Youngest children and poor worst hit by cuts, finds report

Poorer groups have been worst affected by changes to direct taxes, benefits and tax credits despite the government's promise that the rich would carry the burden of austerity, according to a new report.

The report, from London School of Economics and the universities of Manchester and York, concludes that as a result poverty has been increasing and will get worse in the next five years.

The report also reveals that families with young children have been hit harder than any other household type under the cuts despite early rhetoric highlighting the importance of the 'foundation years'.

Real spending per child on early education, childcare and Sure Start services fell by a quarter between 2009-10 and 2012-13 and tax-benefit reforms hit families with children under five hardest.

These overall conclusions are based on a comprehensive and authoritative analysis of policy, spending, outcomes, and trends across nine different areas of social policy.

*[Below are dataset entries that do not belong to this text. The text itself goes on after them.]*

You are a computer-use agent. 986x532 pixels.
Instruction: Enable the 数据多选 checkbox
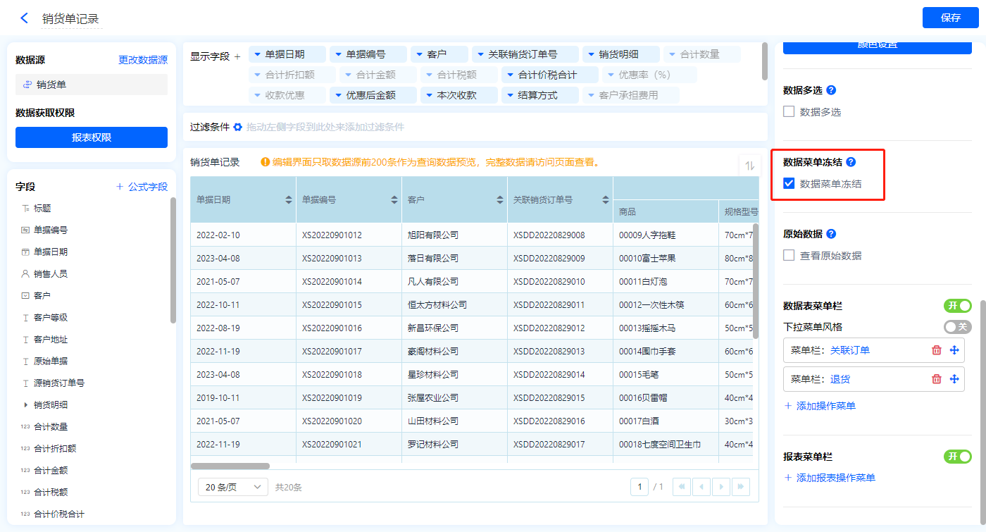pyautogui.click(x=789, y=112)
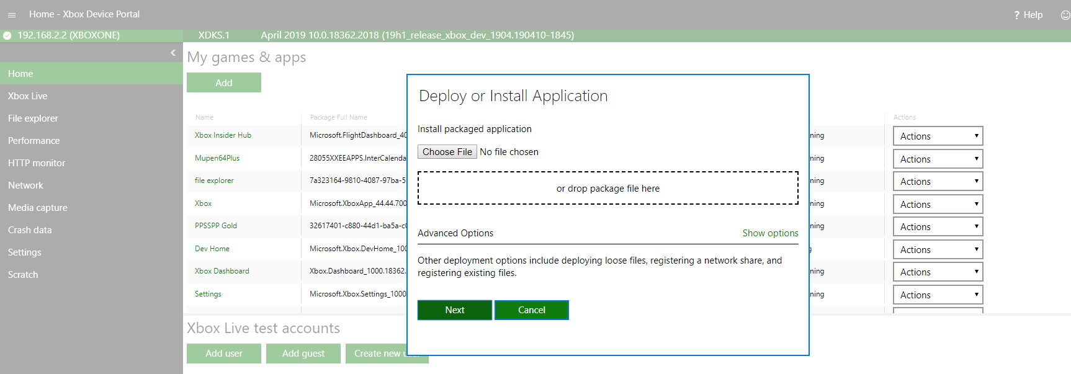Open Actions dropdown for Dev Home
This screenshot has width=1071, height=374.
tap(937, 250)
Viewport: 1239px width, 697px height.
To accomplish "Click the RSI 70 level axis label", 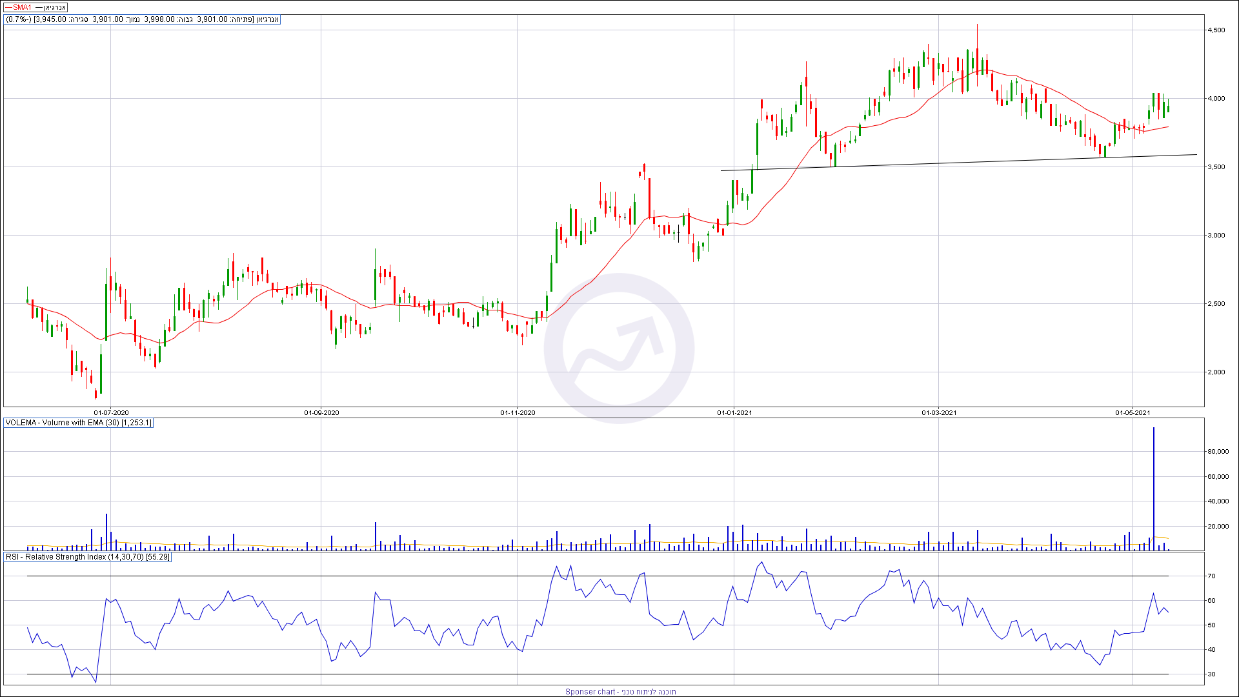I will (1212, 576).
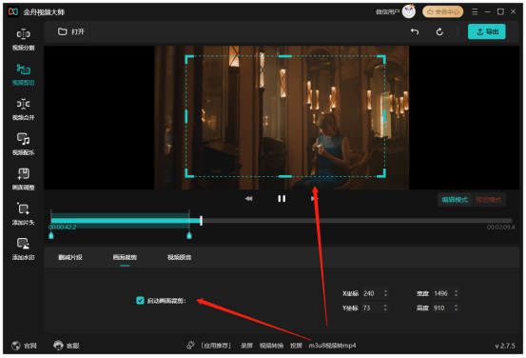Open the 添加片头 add intro tool
The height and width of the screenshot is (358, 526).
point(23,214)
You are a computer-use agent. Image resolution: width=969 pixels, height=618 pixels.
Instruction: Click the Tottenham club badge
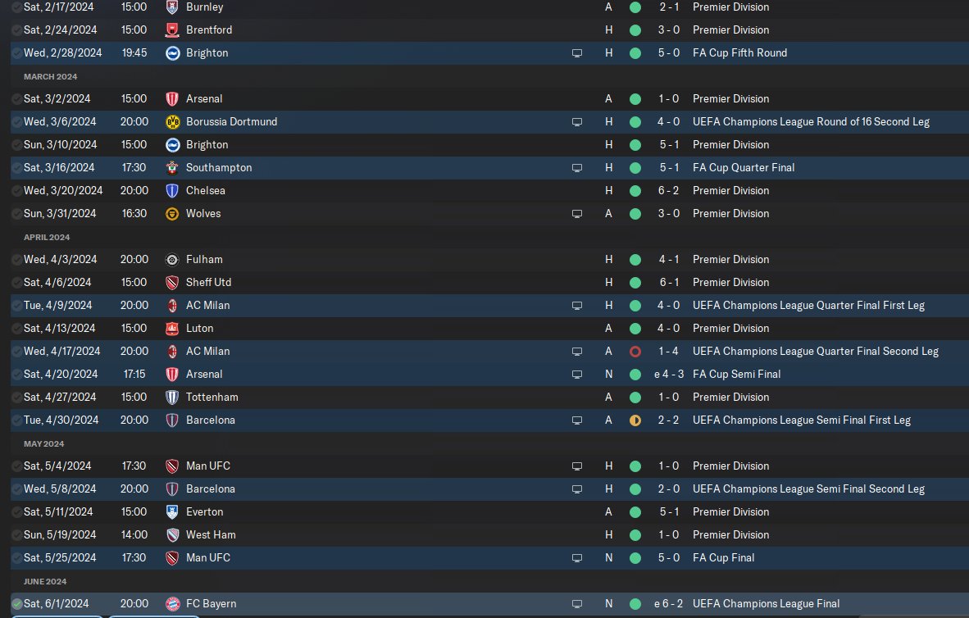[172, 398]
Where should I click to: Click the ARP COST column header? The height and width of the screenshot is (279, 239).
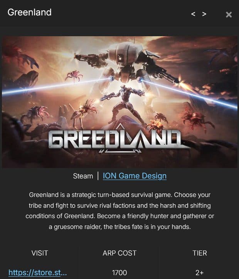pos(120,253)
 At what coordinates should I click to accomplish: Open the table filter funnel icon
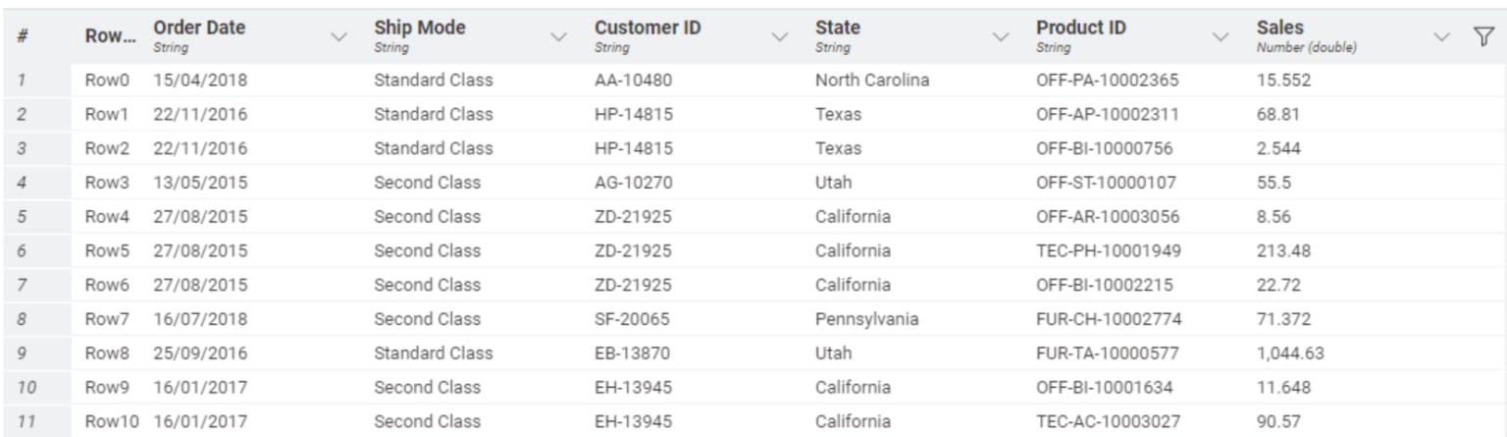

The authors acknowledge that the coalition faced a high level of debt and current budget deficit following the global financial crisis and say that in response it made some strategic choices.

These included not cutting the NHS and schools in cash terms, increasing spending on pensions, raising the income tax threshold and cutting the top rate of tax.

Programme leader, Professor Ruth Lupton of the University of Manchester said: 'There is more to the coalition than cuts. Its major legacy may turn out to be its rapid reforms of the schools system, the NHS, and welfare benefits. But its decisions on where to cut and where to spend have limited its scope either to reduce the debt or protect the poor'.